Text provided Block Start
CAM and cancer therapies
Wellness & Prevention Print

Oncologists See the Benefit of Complementary Therapies

A cancer diagnosis used to mean chemotherapy, radiation, surgery, or some combination of the three. But today oncologists are also including complementary therapies in their patients’ treatment plans, and their patients’ are responding. 

Improving quality of life

Dr. Gary Deng, Integrative Medicine Specialist at Sloan Kettering Cancer Center in New York City, said in an article for Medscape that although complementary therapies can’t be relied on to shrink a cancerous tumor, if combined with chemotherapy or radiation, they “may improve a patient’s quality of life and quite possibly his or her survival.”

And this is important. Cancer patients often feel they’ve lost control over their lives. Their bodies are being assaulted by chemotherapy or radiation, leaving them exhausted, weak and totally at the mercy of their doctors. Complementary therapies give them something tangible they can do to help with their care. And studies have shown these therapies may lessen the side effects of cancer treatment such as anxiety, fatigue, nausea, vomiting, pain, sleeping difficulty, and stress. They may also help stimulate the immune system and perhaps reduce the amount of medication needed. This not only gives patients back some of the control they’ve lost, but it gives them some hope. And even if the cancer cannot be eradicated, these therapies provide patients with compassionate care and comfort.

A sign of the times

Combining complementary therapies with traditional ones is a new form of healthcare called integrative medicine. It’s more of a holistic approach to health; treating the whole patient — mind, body and spirit — not just the disease. For example, an integrative oncologist may develop a treatment plan for a patient that includes not only chemotherapy, but therapies such as lifestyle and diet change, nutrients and botanicals, acupuncture, homeopathy, yoga, hypnosis, reiki, healing touch and qigong.

If this sounds a bit unusual, it is. These therapies were once seen as nothing more than archaic nonsense by modern medical professionals. But times are changing. Patient demand and studies showing actual benefits have helped win over many hardened critics. As a result, institutions such as The Dana Farber Institute, M.D. Anderson Cancer Center, National Cancer Institute, and Cancer Treatment Centers of America, to name just a few, now support an integrated cancer care model.  And to give more credence to the studies, hospitals with complementary medicine departments are now leading research into these therapies, using the exact same standards they would in testing drugs or surgery.
Text provided Block End
● **About this task**
Reproduce the portion of the article on complementary cancer therapies between "A sign of the" and "touch and qigong.", inclusive.
Data extracts Block Start
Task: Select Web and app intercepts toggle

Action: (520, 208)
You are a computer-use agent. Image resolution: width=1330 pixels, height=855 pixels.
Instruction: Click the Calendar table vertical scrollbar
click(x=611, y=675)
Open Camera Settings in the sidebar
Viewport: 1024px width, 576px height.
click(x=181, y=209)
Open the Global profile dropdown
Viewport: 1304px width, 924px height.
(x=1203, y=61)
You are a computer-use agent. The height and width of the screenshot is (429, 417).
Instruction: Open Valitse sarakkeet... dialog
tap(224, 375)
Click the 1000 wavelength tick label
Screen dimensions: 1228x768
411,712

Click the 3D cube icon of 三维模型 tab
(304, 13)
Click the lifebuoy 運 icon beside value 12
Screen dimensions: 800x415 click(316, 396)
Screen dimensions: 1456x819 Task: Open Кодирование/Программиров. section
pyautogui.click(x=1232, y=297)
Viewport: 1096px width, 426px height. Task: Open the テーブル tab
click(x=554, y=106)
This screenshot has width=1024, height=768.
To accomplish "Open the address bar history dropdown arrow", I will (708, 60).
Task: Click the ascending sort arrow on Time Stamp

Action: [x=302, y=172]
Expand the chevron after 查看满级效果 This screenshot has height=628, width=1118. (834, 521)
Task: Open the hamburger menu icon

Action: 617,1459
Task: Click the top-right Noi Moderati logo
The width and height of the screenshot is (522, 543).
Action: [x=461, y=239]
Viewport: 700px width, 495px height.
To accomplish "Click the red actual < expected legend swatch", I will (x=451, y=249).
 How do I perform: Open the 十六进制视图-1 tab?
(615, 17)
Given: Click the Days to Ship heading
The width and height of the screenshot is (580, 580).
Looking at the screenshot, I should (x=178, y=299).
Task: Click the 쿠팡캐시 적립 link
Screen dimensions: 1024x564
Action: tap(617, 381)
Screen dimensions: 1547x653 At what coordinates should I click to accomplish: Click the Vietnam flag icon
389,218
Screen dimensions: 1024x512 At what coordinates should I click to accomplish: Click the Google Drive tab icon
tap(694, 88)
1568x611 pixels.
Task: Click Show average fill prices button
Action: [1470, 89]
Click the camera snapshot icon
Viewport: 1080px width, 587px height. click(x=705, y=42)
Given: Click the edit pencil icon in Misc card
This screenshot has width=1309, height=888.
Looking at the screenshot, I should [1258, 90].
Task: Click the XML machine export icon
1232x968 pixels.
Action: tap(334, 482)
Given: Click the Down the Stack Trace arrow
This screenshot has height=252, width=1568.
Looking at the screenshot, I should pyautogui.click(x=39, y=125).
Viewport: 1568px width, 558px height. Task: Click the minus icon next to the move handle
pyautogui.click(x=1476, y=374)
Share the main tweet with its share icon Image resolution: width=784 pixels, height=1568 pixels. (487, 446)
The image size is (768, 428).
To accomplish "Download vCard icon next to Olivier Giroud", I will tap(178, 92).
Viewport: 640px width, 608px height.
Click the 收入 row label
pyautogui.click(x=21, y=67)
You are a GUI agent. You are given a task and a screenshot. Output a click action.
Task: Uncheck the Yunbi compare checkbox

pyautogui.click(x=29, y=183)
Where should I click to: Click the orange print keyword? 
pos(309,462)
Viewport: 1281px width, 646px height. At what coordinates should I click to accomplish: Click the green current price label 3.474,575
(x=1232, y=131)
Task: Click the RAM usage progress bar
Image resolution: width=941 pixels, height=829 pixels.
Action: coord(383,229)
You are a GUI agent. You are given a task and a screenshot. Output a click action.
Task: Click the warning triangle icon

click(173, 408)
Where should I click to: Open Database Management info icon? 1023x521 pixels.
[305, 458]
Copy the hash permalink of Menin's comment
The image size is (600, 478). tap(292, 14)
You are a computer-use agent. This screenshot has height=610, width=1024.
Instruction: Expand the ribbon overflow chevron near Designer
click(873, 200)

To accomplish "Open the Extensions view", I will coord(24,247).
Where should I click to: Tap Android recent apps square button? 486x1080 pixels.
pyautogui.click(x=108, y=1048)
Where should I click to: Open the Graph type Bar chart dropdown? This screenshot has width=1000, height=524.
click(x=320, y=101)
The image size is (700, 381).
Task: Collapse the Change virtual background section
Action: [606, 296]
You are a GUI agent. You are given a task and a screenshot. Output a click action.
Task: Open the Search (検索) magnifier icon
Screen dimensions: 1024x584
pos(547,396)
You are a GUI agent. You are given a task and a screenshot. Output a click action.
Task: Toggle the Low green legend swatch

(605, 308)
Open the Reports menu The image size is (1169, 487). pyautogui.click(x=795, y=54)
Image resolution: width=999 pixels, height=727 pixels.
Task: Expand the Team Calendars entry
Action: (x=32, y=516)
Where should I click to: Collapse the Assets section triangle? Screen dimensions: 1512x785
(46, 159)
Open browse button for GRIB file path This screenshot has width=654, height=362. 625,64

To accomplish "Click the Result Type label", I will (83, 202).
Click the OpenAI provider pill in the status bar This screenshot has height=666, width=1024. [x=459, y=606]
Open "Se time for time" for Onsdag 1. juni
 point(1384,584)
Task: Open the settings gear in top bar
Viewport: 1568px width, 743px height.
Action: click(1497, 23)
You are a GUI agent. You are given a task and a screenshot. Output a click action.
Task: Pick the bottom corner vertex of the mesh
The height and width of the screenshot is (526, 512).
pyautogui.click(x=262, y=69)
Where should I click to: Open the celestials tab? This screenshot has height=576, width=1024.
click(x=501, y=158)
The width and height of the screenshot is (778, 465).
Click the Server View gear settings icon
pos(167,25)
Data extracts Block End
● **Written response**
A sign of the times

Combining complementary therapies with traditional ones is a new form of healthcare called integrative medicine. It’s more of a holistic approach to health; treating the whole patient — mind, body and spirit — not just the disease. For example, an integrative oncologist may develop a treatment plan for a patient that includes not only chemotherapy, but therapies such as lifestyle and diet change, nutrients and botanicals, acupuncture, homeopathy, yoga, hypnosis, reiki, healing touch and qigong.